The movie moves at a pretty good clip. I wasn’t bored. I just found myself not all that engrossed in the proceedings. The supernatural menace should have been more menacing, I guess. A dead kid and her evil clown toy? Mmmmm, no, nope.
So, does Witchery (1988) fair any better? Was I equally disappointed in that one? I was more disappointed in that one. So much so I couldn’t even finish the movie. At any rate what you’ve got here is several sets of characters that are highlighted individually before converging on this island. It’s this island where in the prologue we see a pregnant woman being chased by these obviously garbed Salem witch hunters. Instead of being captured she decides to toss herself out of the window of one of the buildings. According to the various characters we meet afterwards this island has a ‘witch burning’ history and the first characters focused on is Gary (Hassolhoff) and his virgin princess, Leslie (Leslie Cumming). Leslie’s researching the history of the island and is probably the oldest living virgin I’ve ever seen. Gary tries several times to deflower her but for reasons unknown she won’t let him. Her motives in this department may have been explained later on in the movie.
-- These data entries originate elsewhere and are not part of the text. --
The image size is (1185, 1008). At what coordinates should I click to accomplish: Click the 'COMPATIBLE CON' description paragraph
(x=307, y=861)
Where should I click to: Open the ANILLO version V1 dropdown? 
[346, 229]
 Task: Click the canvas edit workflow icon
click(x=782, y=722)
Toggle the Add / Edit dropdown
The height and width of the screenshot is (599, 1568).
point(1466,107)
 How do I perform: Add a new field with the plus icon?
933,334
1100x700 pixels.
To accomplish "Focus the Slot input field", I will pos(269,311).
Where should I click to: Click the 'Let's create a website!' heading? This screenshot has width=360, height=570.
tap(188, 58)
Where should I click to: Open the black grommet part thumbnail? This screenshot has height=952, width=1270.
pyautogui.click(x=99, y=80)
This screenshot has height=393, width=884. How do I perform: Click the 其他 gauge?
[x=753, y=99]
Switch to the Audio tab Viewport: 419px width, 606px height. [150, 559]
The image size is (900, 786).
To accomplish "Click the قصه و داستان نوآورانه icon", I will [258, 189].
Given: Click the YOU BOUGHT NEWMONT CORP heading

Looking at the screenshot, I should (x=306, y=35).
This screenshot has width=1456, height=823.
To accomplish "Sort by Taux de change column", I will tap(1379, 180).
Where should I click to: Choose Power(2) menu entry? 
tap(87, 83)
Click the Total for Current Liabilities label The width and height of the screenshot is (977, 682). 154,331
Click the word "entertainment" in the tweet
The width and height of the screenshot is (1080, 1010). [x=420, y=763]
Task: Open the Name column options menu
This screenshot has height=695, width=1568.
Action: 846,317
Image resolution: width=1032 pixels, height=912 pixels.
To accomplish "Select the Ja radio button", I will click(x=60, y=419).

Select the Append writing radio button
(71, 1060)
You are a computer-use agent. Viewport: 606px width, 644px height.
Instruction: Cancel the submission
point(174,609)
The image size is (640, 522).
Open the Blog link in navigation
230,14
We then meet pregnant, Jane Brooks (Linda Blair), who experiences dreams of that prologue and almost gets squashed by a huge girder. Her family is interested in the island, and she eventually meets up with her mother, Rose (Annie Ross) and her father, Freddie (Bob Champagne), who coincidentally was also in Ghosthouse. He was the mortician. Here his part is bigger. Thank God for small favors.
Our final characters are Linda (Catherine Hickland), a real estate agent, I think, some dude named Jerry (Rick Farnsworth) and this “Lady In Black” (Hildegard Neff) as she’s billed in the credits. Gary and Leslie are already on the island, the rest come to see the potential real estate and are marooned there and from that point on this witch, this “Lady In Black,” starts killing them off by sucking them into the past, or her lair? Not really sure, torturing them and killing them. That’s about as far as I got before I checked out.
Of the two flicks on this double feature, personally, Ghosthouse was the more entertaining, but if you’re fans of either or both of these movies I’m sure you’re not reading this thumbs down review to know what I thought of these flicks, but if the transfers are worthy of inclusion in your DVD collection, so with that said let’s segue down to the specs part of this review. Before I do though let me do this customary plug of stating back on June 30th Scream Factory (Shout! Factory’s horror/scifi sub-label) released both of these movies on a double-featured blu-ray. I don’t believe Ghosthouse has ever had a disc release of any kind here in the states; Witchery has from Media Blaster’s Shriek Show sub-label back in 2006.
Video/Audio/Subtitles (Ghosthouse & Witchery): 1080p 1.66:1 high definition widescreen—2.0 English DTS-HD Master Audio—English subs only
Take note the transfer used for Witchery bears the original title (I assume) of Witchcraft (Evil Encounters). Both of these transfers were excellent. Very good looking. Actually I think Ghosthouse looked the best of the two, but that’s just me.